Their targets spanned multiple continents, with victims identified across the United States, the United Kingdom, and numerous countries throughout Asia and the Pacific region. The criminal networks employed systematic approaches to defraud individuals on a massive scale.

Intelligence Sharing and Real-Time Coordination

Throughout the operation, partners shared intelligence in real time, allowing investigators to reveal the complete picture of criminal networks operating across international borders. Based on this shared intelligence, Meta's investigators identified and disabled over 150,000 accounts associated with scam center activity.

The scale of this operation significantly dwarfs a previous pilot operation conducted in December, which resulted in the removal of 59,000 accounts, Pages, and Groups from Meta's platforms and led to six arrest warrants. Meta described that December pilot as proving "a powerful and replicable model for partnering with law enforcement to enforce against organized online crime."

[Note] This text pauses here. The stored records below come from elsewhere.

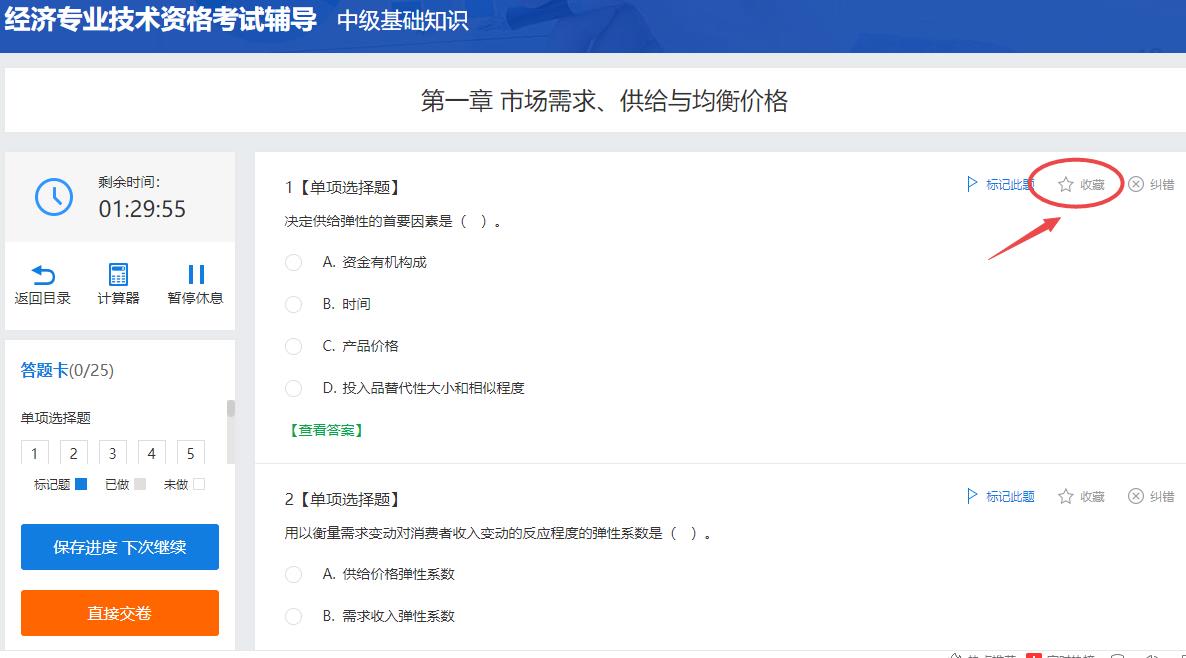The height and width of the screenshot is (658, 1186).
Task: Pause the exam with the 暂停休息 icon
Action: click(196, 275)
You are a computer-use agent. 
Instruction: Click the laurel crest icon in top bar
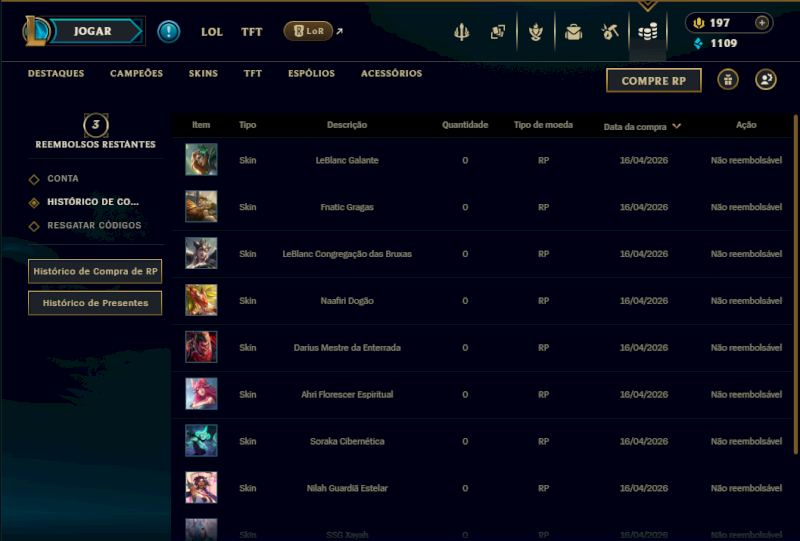click(536, 32)
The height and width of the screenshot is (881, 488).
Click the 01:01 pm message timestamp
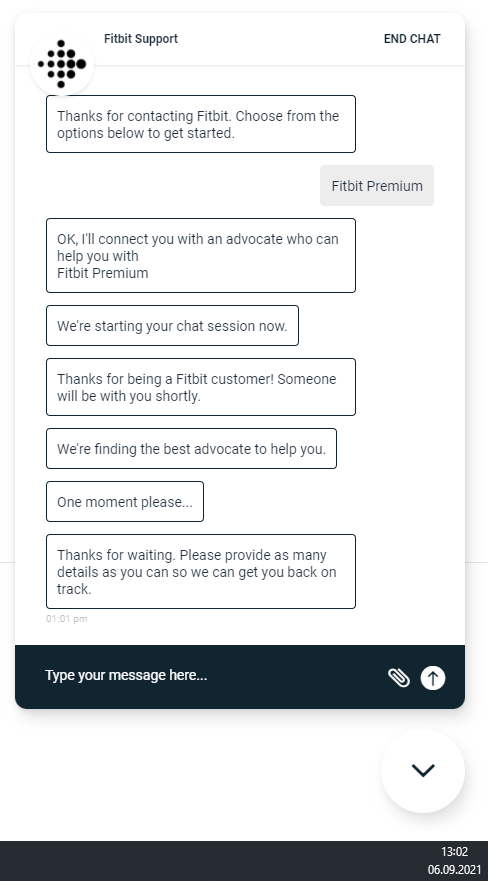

Ongoing Commitment to Platform Safety

Meta emphasized that protecting people against scammers requires ongoing collaboration with partners across the technology industry and law enforcement agencies worldwide. The company stated that the work to ensure a safer online experience for everyone is continuous and evolving as criminal tactics become more sophisticated.

This coordinated takedown represents the second such major operation since the December pilot and demonstrates how technology companies and law enforcement agencies are increasingly working together to combat transnational cybercrime. The successful disruption of these scam networks highlights the importance of international cooperation in addressing digital threats that cross jurisdictional boundaries.